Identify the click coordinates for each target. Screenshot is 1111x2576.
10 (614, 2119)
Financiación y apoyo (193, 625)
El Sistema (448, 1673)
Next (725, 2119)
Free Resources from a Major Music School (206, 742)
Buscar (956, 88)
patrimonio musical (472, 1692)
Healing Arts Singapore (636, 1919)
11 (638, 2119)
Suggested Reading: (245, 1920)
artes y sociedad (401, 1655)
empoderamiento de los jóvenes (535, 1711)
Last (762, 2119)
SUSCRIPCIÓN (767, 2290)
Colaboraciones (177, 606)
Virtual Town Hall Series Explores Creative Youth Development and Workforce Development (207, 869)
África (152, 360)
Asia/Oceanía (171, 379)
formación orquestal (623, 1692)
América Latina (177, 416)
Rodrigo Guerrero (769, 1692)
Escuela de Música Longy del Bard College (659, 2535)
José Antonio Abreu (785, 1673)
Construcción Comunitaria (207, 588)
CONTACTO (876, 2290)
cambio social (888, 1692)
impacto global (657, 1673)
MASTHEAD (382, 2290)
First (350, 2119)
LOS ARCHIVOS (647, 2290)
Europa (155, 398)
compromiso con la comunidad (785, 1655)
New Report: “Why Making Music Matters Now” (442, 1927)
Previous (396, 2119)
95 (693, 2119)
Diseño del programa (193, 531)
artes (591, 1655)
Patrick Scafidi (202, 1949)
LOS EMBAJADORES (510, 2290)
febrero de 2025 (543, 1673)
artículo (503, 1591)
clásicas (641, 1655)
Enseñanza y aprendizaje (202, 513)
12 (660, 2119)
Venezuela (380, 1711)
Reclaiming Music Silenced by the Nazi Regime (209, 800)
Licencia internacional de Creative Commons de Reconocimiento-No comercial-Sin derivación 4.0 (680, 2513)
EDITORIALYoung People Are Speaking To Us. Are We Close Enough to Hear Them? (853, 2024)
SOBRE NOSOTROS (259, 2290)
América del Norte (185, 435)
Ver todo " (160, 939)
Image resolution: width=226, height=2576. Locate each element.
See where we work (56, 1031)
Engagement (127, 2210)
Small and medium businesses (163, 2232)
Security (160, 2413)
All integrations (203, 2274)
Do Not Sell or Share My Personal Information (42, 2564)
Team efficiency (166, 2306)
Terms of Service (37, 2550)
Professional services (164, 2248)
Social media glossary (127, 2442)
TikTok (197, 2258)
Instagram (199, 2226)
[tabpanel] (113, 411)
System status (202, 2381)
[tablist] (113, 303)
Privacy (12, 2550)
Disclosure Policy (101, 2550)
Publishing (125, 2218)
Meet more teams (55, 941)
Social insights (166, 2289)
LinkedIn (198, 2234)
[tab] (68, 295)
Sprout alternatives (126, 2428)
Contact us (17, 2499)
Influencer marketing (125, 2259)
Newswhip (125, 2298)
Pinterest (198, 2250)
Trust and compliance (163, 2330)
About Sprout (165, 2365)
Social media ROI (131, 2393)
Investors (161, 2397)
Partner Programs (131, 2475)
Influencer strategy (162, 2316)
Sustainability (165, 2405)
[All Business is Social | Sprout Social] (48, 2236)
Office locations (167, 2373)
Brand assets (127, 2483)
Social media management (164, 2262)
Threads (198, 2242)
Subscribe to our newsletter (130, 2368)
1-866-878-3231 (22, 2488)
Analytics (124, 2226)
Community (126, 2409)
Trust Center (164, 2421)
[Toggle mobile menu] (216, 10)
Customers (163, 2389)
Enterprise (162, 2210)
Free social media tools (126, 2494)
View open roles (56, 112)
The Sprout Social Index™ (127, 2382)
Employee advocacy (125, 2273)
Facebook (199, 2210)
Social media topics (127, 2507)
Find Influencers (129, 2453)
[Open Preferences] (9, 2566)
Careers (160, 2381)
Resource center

════════════════════

* [What needs to be done]: Copy the records above exactly, from the first line through the line containing "TikTok (197, 2258)", and include nothing else.

* [Written answer]:
Identify the click coordinates for each target. Screenshot is 1111x2576.
10 (614, 2119)
Financiación y apoyo (193, 625)
El Sistema (448, 1673)
Next (725, 2119)
Free Resources from a Major Music School (206, 742)
Buscar (956, 88)
patrimonio musical (472, 1692)
Healing Arts Singapore (636, 1919)
11 (638, 2119)
Suggested Reading: (245, 1920)
artes y sociedad (401, 1655)
empoderamiento de los jóvenes (535, 1711)
Last (762, 2119)
SUSCRIPCIÓN (767, 2290)
Colaboraciones (177, 606)
Virtual Town Hall Series Explores Creative Youth Development and Workforce Development (207, 869)
África (152, 360)
Asia/Oceanía (171, 379)
formación orquestal (623, 1692)
América Latina (177, 416)
Rodrigo Guerrero (769, 1692)
Escuela de Música Longy del Bard College (659, 2535)
José Antonio Abreu (785, 1673)
Construcción Comunitaria (207, 588)
CONTACTO (876, 2290)
cambio social (888, 1692)
impacto global (657, 1673)
MASTHEAD (382, 2290)
First (350, 2119)
LOS ARCHIVOS (647, 2290)
Europa (155, 398)
compromiso con la comunidad (785, 1655)
New Report: “Why Making Music Matters Now” (442, 1927)
Previous (396, 2119)
95 (693, 2119)
Diseño del programa (193, 531)
artes (591, 1655)
Patrick Scafidi (202, 1949)
LOS EMBAJADORES (510, 2290)
febrero de 2025 (543, 1673)
artículo (503, 1591)
clásicas (641, 1655)
Enseñanza y aprendizaje (202, 513)
12 (660, 2119)
Venezuela (380, 1711)
Reclaiming Music Silenced by the Nazi Regime (209, 800)
Licencia internacional de Creative Commons de Reconocimiento-No comercial-Sin derivación 4.0 (680, 2513)
EDITORIALYoung People Are Speaking To Us. Are We Close Enough to Hear Them? (853, 2024)
SOBRE NOSOTROS (259, 2290)
América del Norte (185, 435)
Ver todo " (160, 939)
Image resolution: width=226, height=2576. Locate each element.
See where we work (56, 1031)
Engagement (127, 2210)
Small and medium businesses (163, 2232)
Security (160, 2413)
All integrations (203, 2274)
Do Not Sell or Share My Personal Information (42, 2564)
Team efficiency (166, 2306)
Terms of Service (37, 2550)
Professional services (164, 2248)
Social media glossary (127, 2442)
TikTok (197, 2258)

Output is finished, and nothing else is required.